Esa noche, en mi bitácora personal:
*"Día dos en EP-9. Miguel casi me provoca un infarto.*
Pero también vio algo que yo, en mi obsesión por mantenernos a salvo y fuera del radar, me había perdido por completo. Los bajos fondos no son solo un nido de peligros. Son un ecosistema. Gente viviendo al margen, creando sus propias reglas, necesitando servicios que el sistema oficial no provee (o prohíbe). Y están dispuestos a pagar bien por ellos.
Y salvó a dos gatos de la plancha. Uno azul eléctrico. Uno plateado y a punto de parir. Porque mi hijo, el soldado endurecido en cien combates, todavía tiene un corazón que no puede soportar ver sufrir a una criatura indefensa, por extraña que sea. Eso me dice más de él que cualquier informe de combate.
Los gatos son... inquietantes. Azul mira con una inteligencia que no es solo animal, no se separa de mi. Cinta parece observar y entender más de lo que debería. ¿Consecuencia de su modificación? ¿O algo más?
Pero ahora son parte de esto. De esta tripulación disparatada que vamos recogiendo en nuestro viaje a través del Mosaico. Como Luis. Como Kais. Como Marcus. Como todos nosotros.

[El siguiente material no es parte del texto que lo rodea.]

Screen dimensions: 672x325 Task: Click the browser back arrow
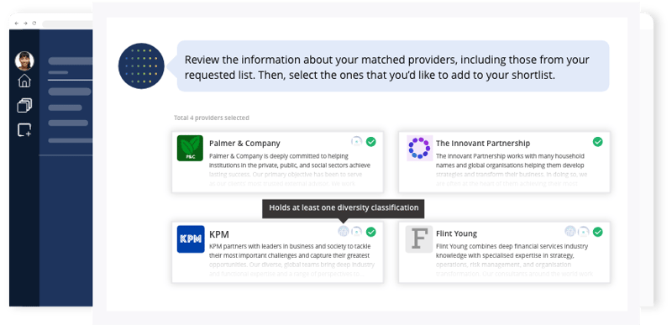[17, 24]
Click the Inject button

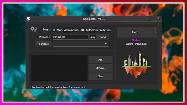pyautogui.click(x=135, y=32)
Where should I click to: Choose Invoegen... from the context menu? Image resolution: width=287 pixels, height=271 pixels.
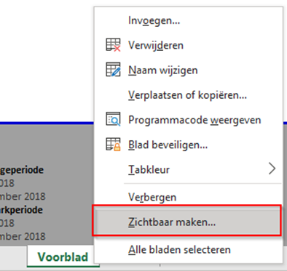click(x=154, y=20)
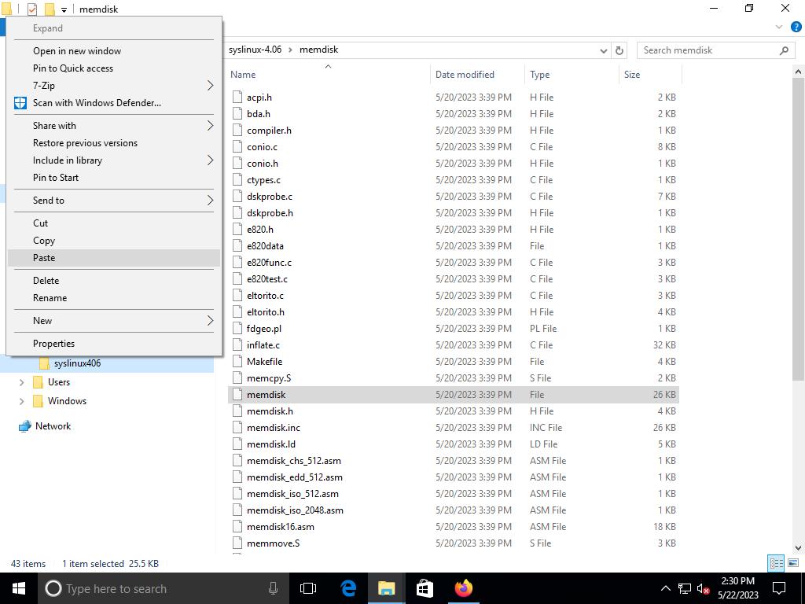Select the Makefile entry in list
This screenshot has width=805, height=604.
(x=264, y=362)
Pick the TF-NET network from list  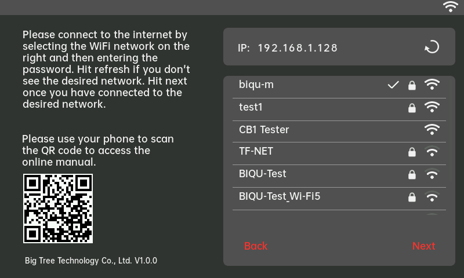point(256,152)
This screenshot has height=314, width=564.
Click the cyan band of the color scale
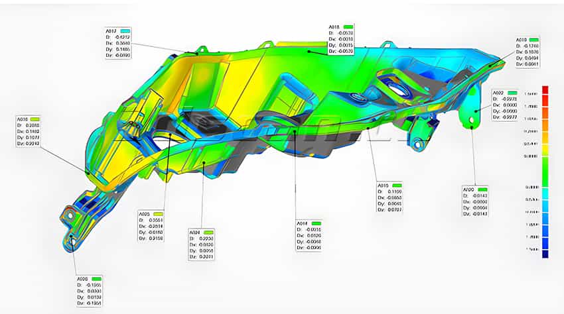click(545, 199)
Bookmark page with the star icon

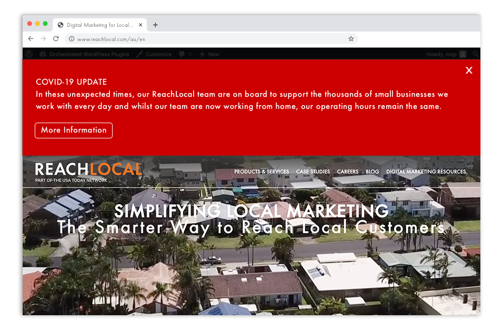coord(351,39)
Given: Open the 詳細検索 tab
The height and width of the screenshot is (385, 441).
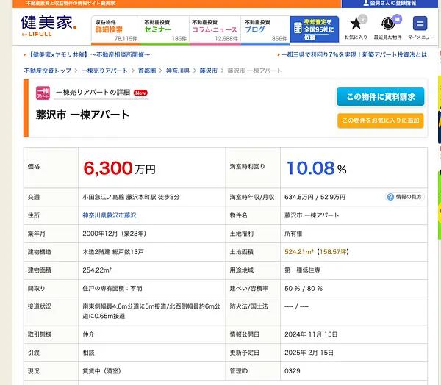Looking at the screenshot, I should 115,30.
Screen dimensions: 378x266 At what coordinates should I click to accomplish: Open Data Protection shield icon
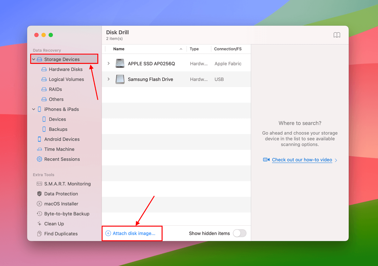(x=39, y=194)
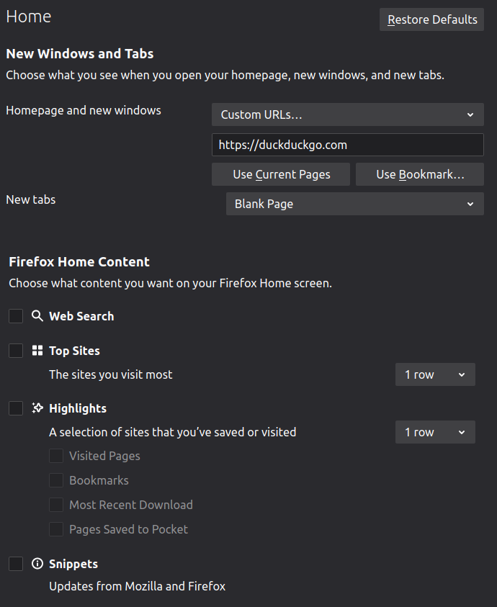Image resolution: width=497 pixels, height=607 pixels.
Task: Open the New tabs Blank Page dropdown
Action: pyautogui.click(x=354, y=204)
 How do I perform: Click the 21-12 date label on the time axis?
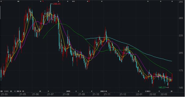coord(123,94)
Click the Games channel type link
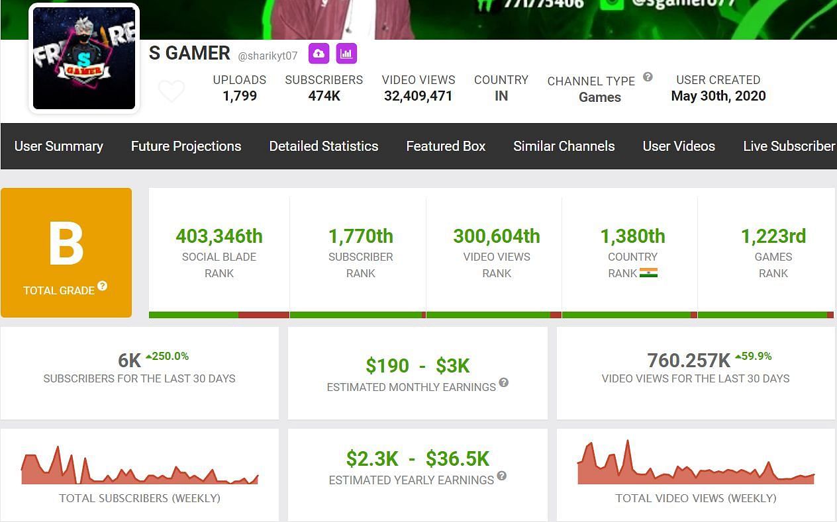Image resolution: width=837 pixels, height=522 pixels. point(600,97)
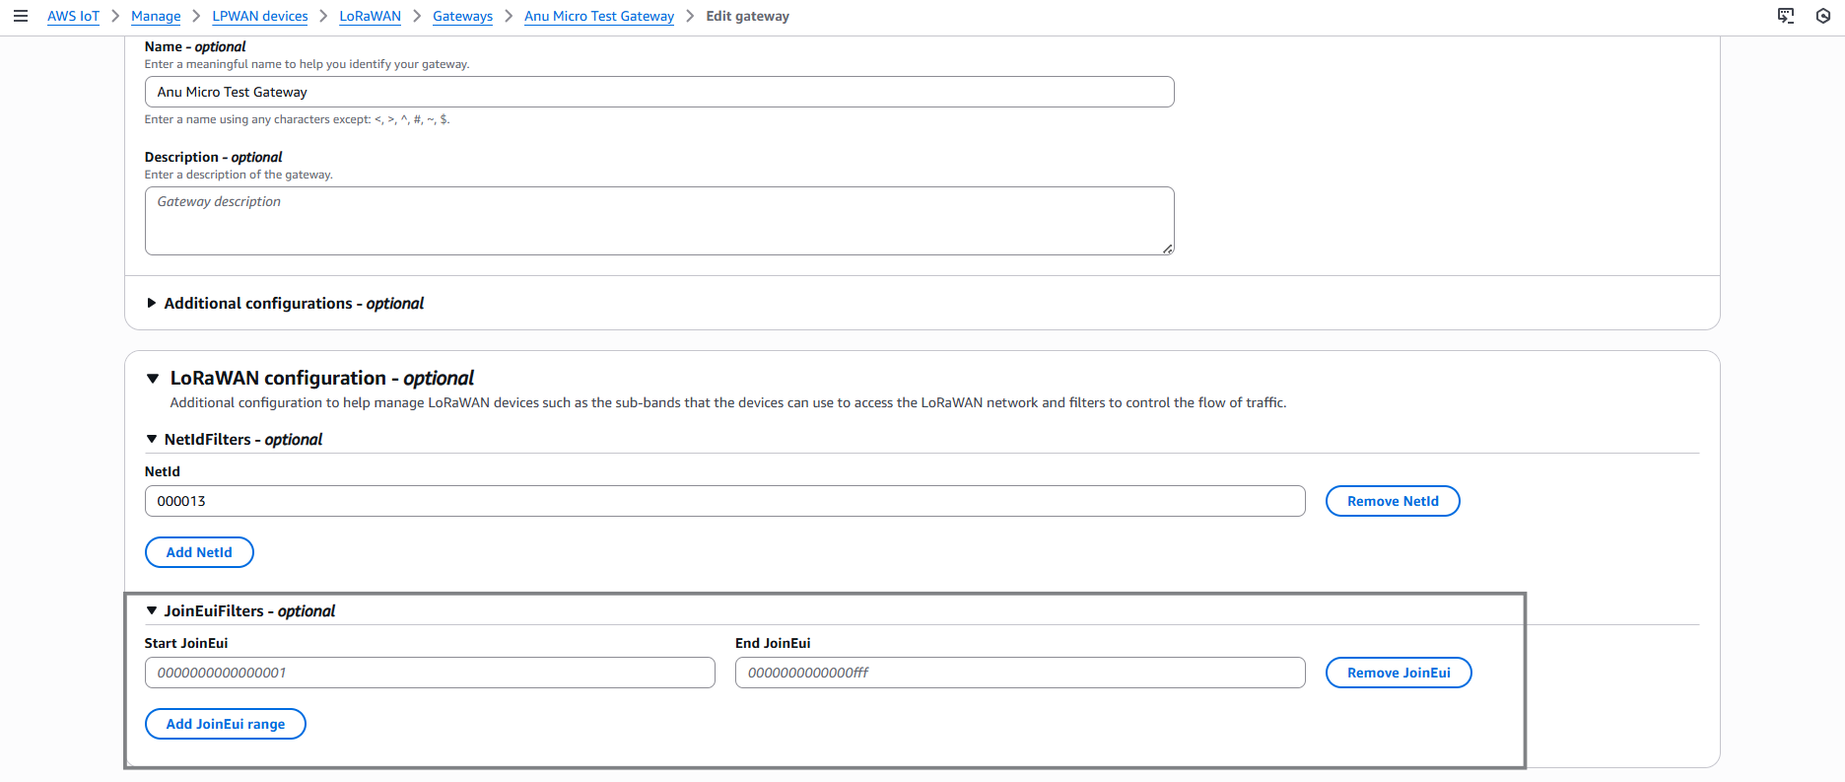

Rustom parece... confiable, dentro de lo que cabe en su mundo. Miguel confía en su instinto sobre él. Y yo he aprendido, a veces a golpes, a confiar en los instintos de Miguel.
Este asunto del comercio clandestino... podría ser una puerta. La llave para una independencia real, para recursos que ni los federales ni los corporativos puedan rastrear o controlar.
O podría ser la tumba en la que nos metamos solos, cavando con entusiasmo.
Lo más probable es que sea ambas cosas.
Siempre lo es."
Cerré la grabación y miré hacia el rincón donde Azul se había hecho un nido en una caja de herramientas vacía, ronroneando en sueños. Cinta descansaba junto a él, su vientre redondo subiendo y bajando con un ritmo tranquilo, protector.
EP-9 ya nos estaba cambiando. Moldeándonos. Y empezaba a tener la sensación de que los cambios más profundos no vendrían de las amenazas externas, sino de las semillas que estábamos plantando aquí dentro, en los lugares más oscuros e inesperados.